As shown in Figure 7, the blue line represents the grid FR model without considering EV owners’ V2G participation, denoted as IRL. The red line represents the grid FR model incorporating EV owners’ V2G participation, denoted as α-IRL. In IRL, frequency deviation exhibits significant oscillations throughout the timeframe, fluctuating widely between −0.6 Hz and 0.6 Hz. The maximum frequency deviation reaches 0.5985 Hz, exceeding the safety threshold. This demonstrates that the IRL method struggles to effectively suppress frequency fluctuations when addressing frequency stability issues. In contrast, the α-IRL model exhibits significantly reduced frequency deviation fluctuations compared to IRL. Its overall curve is smoother and closer to the steady-state value, with a maximum deviation of 0.1955 Hz—remaining within the safe range.
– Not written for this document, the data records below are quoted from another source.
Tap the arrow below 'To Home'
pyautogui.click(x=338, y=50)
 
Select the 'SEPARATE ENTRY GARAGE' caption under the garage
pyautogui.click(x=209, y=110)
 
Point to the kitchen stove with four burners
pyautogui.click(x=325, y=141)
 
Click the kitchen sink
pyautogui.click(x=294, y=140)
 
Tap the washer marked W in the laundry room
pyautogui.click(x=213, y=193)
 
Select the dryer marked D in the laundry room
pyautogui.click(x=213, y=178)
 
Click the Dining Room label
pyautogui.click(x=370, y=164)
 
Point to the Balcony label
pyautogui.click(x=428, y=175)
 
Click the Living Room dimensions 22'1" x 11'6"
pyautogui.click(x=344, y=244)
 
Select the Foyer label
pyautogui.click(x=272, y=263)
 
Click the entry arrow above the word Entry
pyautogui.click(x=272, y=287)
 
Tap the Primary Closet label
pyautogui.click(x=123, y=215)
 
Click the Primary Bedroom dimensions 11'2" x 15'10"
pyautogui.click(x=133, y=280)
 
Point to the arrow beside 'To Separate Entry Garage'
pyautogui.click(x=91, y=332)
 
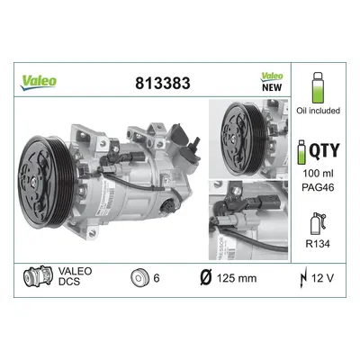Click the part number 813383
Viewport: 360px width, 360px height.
pos(163,83)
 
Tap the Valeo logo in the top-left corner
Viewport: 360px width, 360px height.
pos(39,82)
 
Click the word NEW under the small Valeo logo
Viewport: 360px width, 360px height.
pos(272,87)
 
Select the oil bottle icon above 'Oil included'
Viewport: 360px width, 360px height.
pos(318,87)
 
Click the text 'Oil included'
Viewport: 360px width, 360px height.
pos(318,111)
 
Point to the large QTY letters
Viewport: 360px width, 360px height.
pos(324,150)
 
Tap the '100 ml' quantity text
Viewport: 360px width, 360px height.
pos(318,174)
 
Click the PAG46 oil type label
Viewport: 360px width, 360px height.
pos(318,188)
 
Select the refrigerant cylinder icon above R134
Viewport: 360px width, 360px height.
pos(318,224)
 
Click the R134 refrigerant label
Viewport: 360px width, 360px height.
pos(318,244)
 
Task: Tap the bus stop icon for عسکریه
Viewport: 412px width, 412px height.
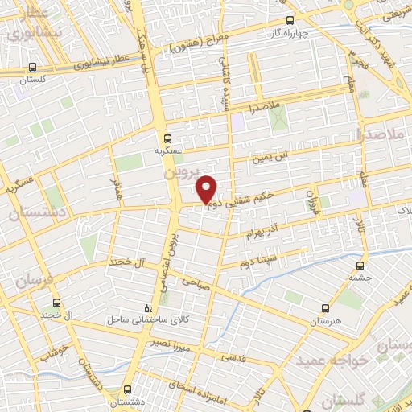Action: (x=168, y=138)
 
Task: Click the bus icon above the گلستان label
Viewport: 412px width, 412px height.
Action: (x=31, y=68)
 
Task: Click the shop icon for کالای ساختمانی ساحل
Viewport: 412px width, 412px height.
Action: (x=146, y=307)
This demonstrates that the approach incorporating EV owners’ V2G participation achieves superior FR.
Table 3 presents FR performance through three metrics: integral of squared error (ISE), integral of absolute error (IAE), and weighted error consistency ultimate bound (UBB). Generally, smaller values of performance metrics indicate better performance. Compared to the traditional IRL-based FR scheme, the proposed FR scheme incorporating V2G participation from EV owners improved these three metrics by 89.1%, 66.8%, and 66.2%, respectively. These results validate the effectiveness of the proposed FR scheme in mitigating FR performance degradation caused by various disturbances.
Thus, the proposed method incorporating EV owner V2G participation demonstrates significant advantages over traditional IRL in suppressing frequency deviation and maintaining system frequency stability, effectively proving its efficacy.
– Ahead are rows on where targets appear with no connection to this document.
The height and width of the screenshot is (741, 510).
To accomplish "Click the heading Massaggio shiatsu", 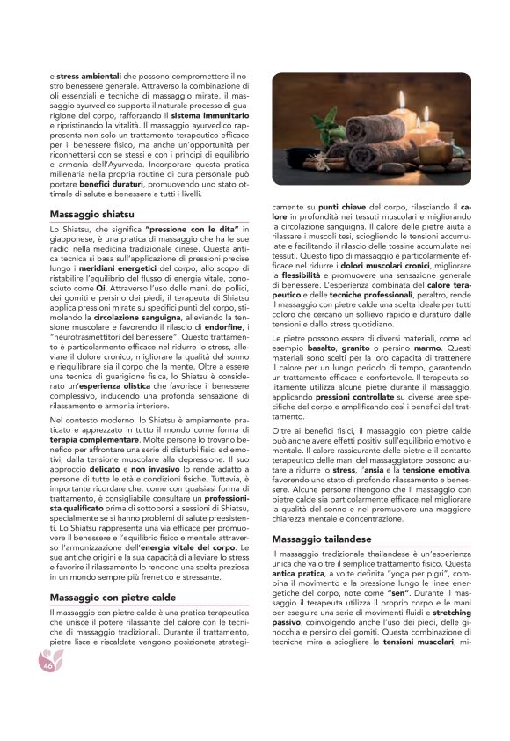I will point(92,214).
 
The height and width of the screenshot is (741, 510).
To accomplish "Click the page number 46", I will point(48,666).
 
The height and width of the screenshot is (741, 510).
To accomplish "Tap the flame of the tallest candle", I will point(400,96).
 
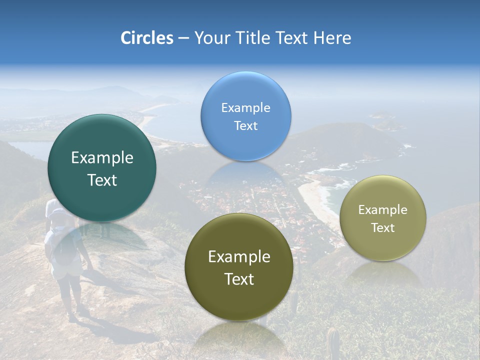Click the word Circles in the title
click(146, 38)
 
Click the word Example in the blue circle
click(246, 108)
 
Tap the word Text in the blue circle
click(246, 126)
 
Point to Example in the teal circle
click(102, 158)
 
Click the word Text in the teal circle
click(102, 180)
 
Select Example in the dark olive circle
click(239, 256)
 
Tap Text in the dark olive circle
click(239, 279)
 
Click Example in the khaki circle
click(383, 210)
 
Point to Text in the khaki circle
click(383, 228)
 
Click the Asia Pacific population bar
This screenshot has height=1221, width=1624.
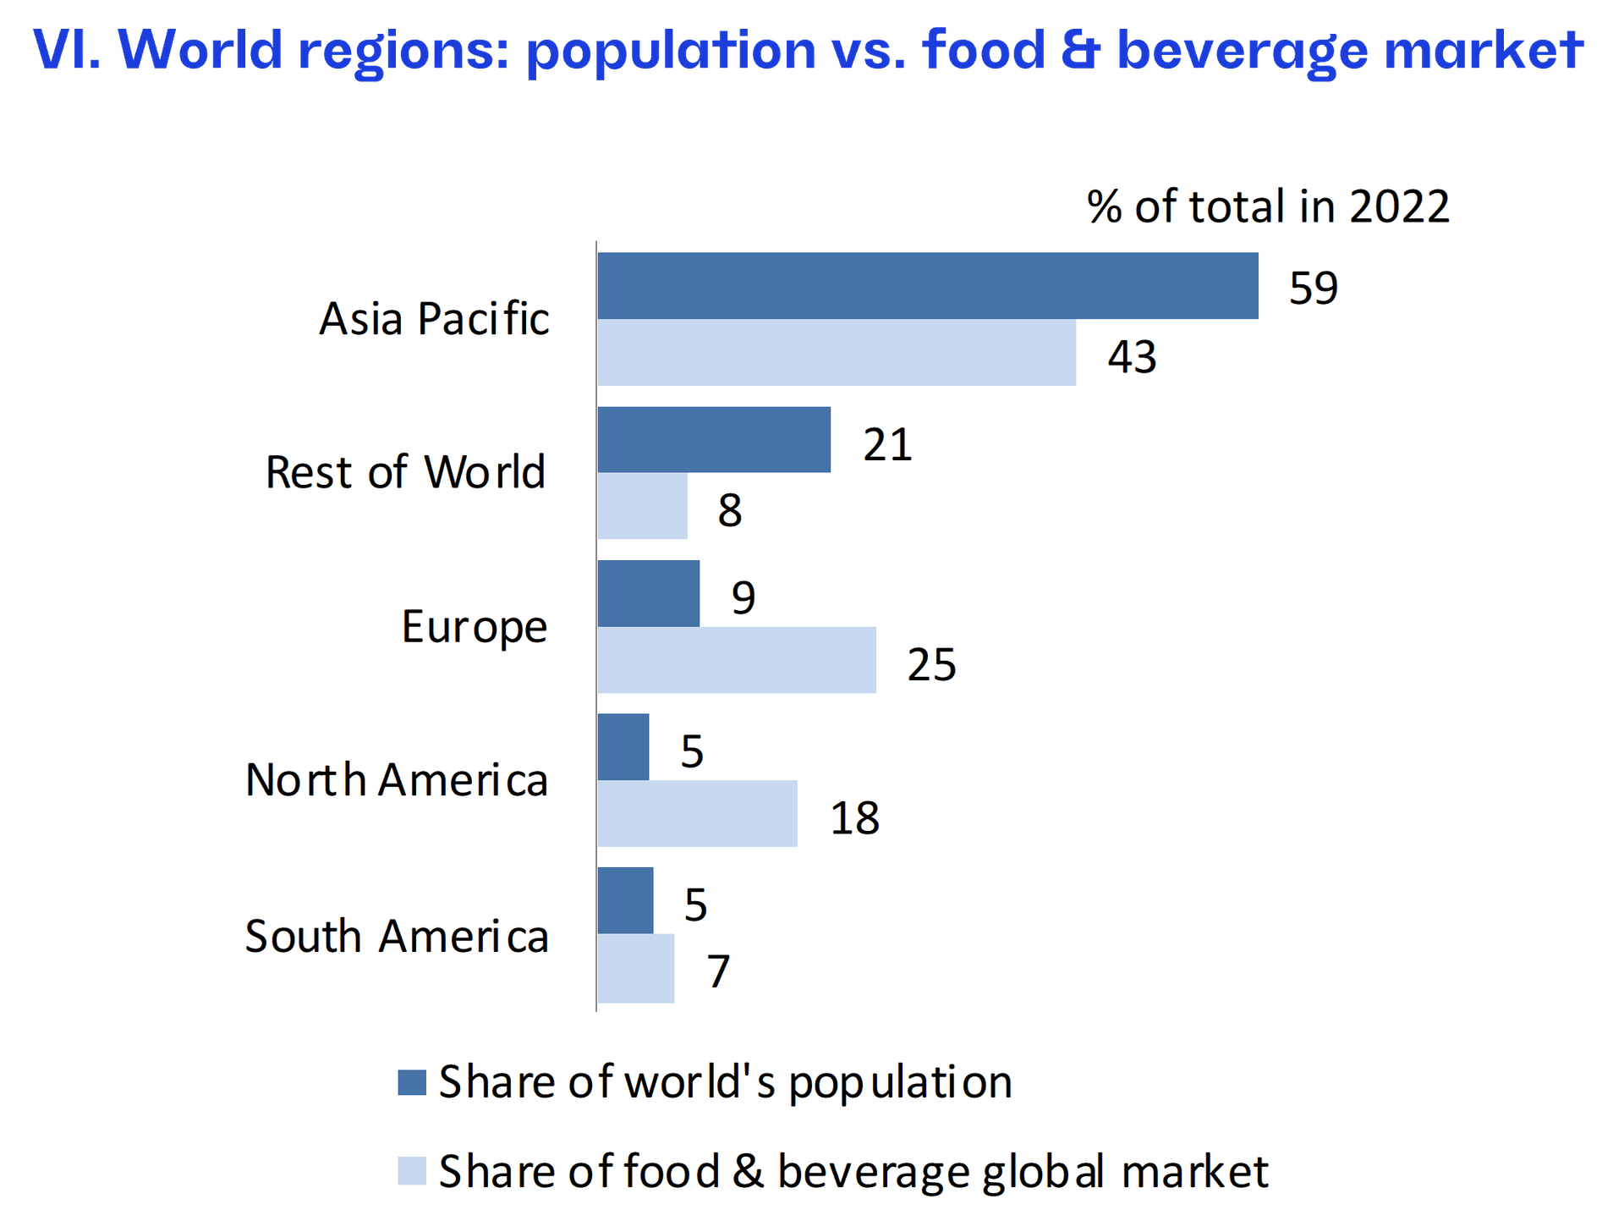click(x=927, y=286)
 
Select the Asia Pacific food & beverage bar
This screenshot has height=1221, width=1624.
click(x=837, y=353)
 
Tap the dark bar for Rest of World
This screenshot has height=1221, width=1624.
click(x=714, y=440)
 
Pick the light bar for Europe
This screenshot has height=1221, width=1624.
click(x=737, y=660)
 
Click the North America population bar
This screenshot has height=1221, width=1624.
click(x=623, y=747)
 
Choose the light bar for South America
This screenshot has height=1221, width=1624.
click(x=636, y=969)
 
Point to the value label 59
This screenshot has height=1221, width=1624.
click(x=1314, y=289)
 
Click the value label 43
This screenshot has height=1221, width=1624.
click(x=1132, y=357)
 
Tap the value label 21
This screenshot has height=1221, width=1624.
click(x=887, y=445)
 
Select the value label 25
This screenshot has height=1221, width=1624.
click(x=931, y=664)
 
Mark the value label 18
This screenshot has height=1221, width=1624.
click(x=854, y=818)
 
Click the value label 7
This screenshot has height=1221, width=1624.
click(x=718, y=971)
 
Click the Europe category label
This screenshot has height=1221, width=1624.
click(x=475, y=627)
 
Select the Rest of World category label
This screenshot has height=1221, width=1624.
click(x=405, y=472)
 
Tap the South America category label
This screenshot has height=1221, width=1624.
click(x=397, y=937)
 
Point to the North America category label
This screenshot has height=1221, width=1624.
click(x=397, y=780)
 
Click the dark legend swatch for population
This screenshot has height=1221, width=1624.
click(x=412, y=1083)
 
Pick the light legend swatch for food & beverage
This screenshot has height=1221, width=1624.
click(x=412, y=1172)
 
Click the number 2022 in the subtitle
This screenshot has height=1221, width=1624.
click(x=1399, y=207)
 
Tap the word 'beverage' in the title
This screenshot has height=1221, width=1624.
click(x=1242, y=51)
4.2. Comparison of the Proposed V2G FR Control Method with Other Methods

This case study compares the proposed V2G FR control based on EV owner participation factor with Model Predictive Control (MPC), Heuristic Adaptive Dynamic Programming (ADHDP), and Deep Deterministic Policy Gradient (DDPG). The comparison is intended to evaluate the relative regulation performance of the proposed approach under various disturbance conditions.
For consistency with the single-area study, the critic neural network used in the IEEE 39-bus multi-area case adopts the same three-layer structure as that used for the IEEE 14-bus system. Specifically, the critic neural network consists of an input layer, a hidden layer, and an output layer, while the input dimension is selected according to the corresponding multi-area state vector.
As shown in the frequency deviation curves of Figure 8, during the training process of the IEEE-39 node system, the learning errors corresponding to Area 1, Area 2, and Area 3 all underwent a transition from initial fluctuations to gradual convergence. Ultimately, they stabilized at relatively low error levels, indicating that the training method effectively optimizes learning errors within this system, enabling the system-related training to achieve favorable results.
As shown in the frequency deviation curves of Figure 9, the frequency deviations of MPC (Model Predictive Control), ADHDP (Adaptive Heuristic Dynamic Programming), DDPG (Deep Deterministic Policy Gradient), and the proposed method all exhibit dynamic variations over time. In subfigures (a–c), the curves corresponding to MPC, ADHDP, and DDPG exhibit significant fluctuations, with frequency deviations oscillating noticeably between −0.4 Hz and 0.4 Hz. These oscillations persist strongly, indicating that these methods demonstrate poor FR performance when encountering disturbances. In contrast, the red curve representing the proposed method exhibits significantly smaller overall fluctuations than the other three approaches. Its frequency deviation approaches zero more closely, and the curve appears smoother. This demonstrates that under various disturbance scenarios, the proposed method can more effectively suppress fluctuations in frequency deviation and maintain system frequency stability.
Moreover, as shown in Table 4, the proposed α-IRL scheme achieves better frequency-regulation performance than MPC, ADHDP, and DDPG under the considered multi-area simulation scenario.
In summary, the proposed method shows better regulation performance than MPC, ADHDP, and DDPG under the considered disturbance scenario, leading to more effective frequency-stability support.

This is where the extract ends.